START Information shown

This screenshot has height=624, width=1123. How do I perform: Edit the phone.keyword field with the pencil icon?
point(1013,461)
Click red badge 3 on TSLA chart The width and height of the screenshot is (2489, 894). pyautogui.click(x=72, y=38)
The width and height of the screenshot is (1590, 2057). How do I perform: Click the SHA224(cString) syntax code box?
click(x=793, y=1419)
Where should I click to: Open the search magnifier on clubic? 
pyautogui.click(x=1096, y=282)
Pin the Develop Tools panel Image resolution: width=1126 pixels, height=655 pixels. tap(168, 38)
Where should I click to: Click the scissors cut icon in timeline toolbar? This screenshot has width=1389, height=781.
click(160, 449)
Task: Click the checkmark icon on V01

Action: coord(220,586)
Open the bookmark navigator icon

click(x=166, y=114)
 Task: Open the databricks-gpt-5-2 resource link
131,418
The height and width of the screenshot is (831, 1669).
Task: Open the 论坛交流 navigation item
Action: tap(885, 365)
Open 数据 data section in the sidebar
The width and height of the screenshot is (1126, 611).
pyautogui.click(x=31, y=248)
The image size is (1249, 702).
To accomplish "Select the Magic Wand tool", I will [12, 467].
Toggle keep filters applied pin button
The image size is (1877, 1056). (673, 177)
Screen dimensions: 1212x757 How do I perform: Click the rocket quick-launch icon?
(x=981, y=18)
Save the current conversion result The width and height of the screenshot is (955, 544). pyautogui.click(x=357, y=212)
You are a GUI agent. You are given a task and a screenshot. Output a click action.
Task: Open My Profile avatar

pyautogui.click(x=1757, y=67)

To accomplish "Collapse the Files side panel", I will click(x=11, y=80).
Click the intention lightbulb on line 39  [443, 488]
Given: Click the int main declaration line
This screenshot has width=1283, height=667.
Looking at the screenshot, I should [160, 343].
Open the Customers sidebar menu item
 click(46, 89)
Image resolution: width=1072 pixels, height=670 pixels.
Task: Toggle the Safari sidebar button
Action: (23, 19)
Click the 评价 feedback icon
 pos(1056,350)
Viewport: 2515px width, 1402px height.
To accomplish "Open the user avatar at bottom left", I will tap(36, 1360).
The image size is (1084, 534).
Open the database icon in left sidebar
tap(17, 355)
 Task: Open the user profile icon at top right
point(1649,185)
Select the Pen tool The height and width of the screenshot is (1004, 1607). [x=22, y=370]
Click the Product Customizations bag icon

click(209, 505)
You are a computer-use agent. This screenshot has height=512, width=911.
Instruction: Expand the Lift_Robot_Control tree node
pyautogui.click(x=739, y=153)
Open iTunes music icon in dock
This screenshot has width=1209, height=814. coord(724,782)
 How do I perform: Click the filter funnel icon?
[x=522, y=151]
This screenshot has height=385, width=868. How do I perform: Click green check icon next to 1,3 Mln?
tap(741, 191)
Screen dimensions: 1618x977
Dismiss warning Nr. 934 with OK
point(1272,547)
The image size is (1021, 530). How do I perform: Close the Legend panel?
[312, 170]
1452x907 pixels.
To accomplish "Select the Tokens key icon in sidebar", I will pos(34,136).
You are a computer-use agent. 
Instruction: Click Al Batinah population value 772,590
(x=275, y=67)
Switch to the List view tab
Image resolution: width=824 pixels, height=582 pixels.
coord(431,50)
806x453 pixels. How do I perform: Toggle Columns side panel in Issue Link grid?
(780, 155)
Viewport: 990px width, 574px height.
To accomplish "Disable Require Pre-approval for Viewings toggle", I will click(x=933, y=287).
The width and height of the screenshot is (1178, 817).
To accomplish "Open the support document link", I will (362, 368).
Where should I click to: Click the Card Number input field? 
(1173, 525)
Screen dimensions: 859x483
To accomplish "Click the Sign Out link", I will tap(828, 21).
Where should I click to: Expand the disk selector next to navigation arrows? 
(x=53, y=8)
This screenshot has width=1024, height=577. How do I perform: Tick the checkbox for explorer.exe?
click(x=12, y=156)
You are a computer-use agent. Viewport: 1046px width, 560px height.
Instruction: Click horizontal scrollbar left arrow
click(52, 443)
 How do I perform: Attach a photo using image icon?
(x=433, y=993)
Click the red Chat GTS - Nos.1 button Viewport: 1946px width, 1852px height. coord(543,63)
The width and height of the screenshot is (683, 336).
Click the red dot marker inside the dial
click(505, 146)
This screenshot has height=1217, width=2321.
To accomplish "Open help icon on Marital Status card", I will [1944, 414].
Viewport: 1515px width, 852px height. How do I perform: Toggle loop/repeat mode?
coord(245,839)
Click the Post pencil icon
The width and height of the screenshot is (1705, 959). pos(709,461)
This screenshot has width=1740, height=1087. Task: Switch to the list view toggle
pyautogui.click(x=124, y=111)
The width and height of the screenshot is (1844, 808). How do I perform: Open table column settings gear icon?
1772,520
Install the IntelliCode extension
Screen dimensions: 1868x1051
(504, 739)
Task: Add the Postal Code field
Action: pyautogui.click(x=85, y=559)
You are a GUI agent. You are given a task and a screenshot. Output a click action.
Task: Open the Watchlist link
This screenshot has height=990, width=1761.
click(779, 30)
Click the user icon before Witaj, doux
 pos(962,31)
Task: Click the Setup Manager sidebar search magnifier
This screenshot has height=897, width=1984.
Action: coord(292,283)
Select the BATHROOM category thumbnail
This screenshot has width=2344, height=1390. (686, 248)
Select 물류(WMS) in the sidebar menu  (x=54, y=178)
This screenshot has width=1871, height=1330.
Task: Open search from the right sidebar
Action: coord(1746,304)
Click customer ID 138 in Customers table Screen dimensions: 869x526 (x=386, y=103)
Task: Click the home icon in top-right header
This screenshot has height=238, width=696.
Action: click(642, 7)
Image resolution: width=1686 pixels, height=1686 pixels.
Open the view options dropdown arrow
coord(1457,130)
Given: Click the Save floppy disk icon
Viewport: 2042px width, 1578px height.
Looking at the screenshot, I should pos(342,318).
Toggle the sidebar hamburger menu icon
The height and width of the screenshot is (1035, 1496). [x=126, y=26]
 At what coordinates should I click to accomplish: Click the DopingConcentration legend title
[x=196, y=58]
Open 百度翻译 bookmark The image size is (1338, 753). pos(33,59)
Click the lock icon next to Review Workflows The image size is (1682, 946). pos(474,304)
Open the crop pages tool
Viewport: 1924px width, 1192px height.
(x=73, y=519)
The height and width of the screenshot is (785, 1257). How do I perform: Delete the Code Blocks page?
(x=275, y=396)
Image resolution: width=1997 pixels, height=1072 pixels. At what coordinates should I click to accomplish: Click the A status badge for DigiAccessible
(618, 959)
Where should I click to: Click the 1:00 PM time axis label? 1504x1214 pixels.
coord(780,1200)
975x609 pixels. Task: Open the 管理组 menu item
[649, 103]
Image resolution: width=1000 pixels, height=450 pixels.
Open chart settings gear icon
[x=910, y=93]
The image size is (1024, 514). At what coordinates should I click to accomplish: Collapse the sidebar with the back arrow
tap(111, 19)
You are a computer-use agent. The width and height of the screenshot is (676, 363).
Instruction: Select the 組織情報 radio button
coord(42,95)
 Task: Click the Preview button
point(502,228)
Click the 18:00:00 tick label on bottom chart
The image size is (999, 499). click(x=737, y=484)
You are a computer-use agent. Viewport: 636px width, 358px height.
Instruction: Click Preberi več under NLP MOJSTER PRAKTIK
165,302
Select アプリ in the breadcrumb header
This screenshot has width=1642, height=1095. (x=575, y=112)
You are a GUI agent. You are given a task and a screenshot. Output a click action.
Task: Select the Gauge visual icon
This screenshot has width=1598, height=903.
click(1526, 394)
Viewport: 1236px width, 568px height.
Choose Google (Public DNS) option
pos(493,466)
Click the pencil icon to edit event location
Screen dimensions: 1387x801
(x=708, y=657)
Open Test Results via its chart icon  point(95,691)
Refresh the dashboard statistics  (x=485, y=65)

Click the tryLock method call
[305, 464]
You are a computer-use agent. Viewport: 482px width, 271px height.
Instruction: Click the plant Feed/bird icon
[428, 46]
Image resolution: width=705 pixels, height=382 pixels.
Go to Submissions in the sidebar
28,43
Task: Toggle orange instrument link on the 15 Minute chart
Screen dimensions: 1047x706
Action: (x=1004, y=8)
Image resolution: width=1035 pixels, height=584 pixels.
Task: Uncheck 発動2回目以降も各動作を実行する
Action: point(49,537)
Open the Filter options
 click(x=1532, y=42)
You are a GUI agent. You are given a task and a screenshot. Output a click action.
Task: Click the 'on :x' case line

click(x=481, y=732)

END Information shown

Copy the entries word for word. Start at the first line and end with the line containing "The image size is (1084, 534).".

This screenshot has height=624, width=1123. How do I perform: Edit the phone.keyword field with the pencil icon?
point(1013,461)
Click red badge 3 on TSLA chart The width and height of the screenshot is (2489, 894). pyautogui.click(x=72, y=38)
The width and height of the screenshot is (1590, 2057). How do I perform: Click the SHA224(cString) syntax code box?
click(x=793, y=1419)
Where should I click to: Open the search magnifier on clubic? 
pyautogui.click(x=1096, y=282)
Pin the Develop Tools panel Image resolution: width=1126 pixels, height=655 pixels. tap(168, 38)
Where should I click to: Click the scissors cut icon in timeline toolbar? This screenshot has width=1389, height=781.
click(160, 449)
Task: Click the checkmark icon on V01

Action: coord(220,586)
Open the bookmark navigator icon

click(x=166, y=114)
 Task: Open the databricks-gpt-5-2 resource link
131,418
The height and width of the screenshot is (831, 1669).
Task: Open the 论坛交流 navigation item
Action: tap(885, 365)
Open 数据 data section in the sidebar
The width and height of the screenshot is (1126, 611).
pyautogui.click(x=31, y=248)
The image size is (1249, 702).
To accomplish "Select the Magic Wand tool", I will [12, 467].
Toggle keep filters applied pin button
The image size is (1877, 1056). (673, 177)
Screen dimensions: 1212x757 How do I perform: Click the rocket quick-launch icon?
(x=981, y=18)
Save the current conversion result The width and height of the screenshot is (955, 544). pyautogui.click(x=357, y=212)
You are a GUI agent. You are given a task and a screenshot. Output a click action.
Task: Open My Profile avatar

pyautogui.click(x=1757, y=67)

To accomplish "Collapse the Files side panel", I will click(x=11, y=80).
Click the intention lightbulb on line 39  [443, 488]
Given: Click the int main declaration line
This screenshot has width=1283, height=667.
Looking at the screenshot, I should [160, 343].
Open the Customers sidebar menu item
 click(46, 89)
Image resolution: width=1072 pixels, height=670 pixels.
Task: Toggle the Safari sidebar button
Action: (23, 19)
Click the 评价 feedback icon
 pos(1056,350)
Viewport: 2515px width, 1402px height.
To accomplish "Open the user avatar at bottom left", I will tap(36, 1360).
The image size is (1084, 534).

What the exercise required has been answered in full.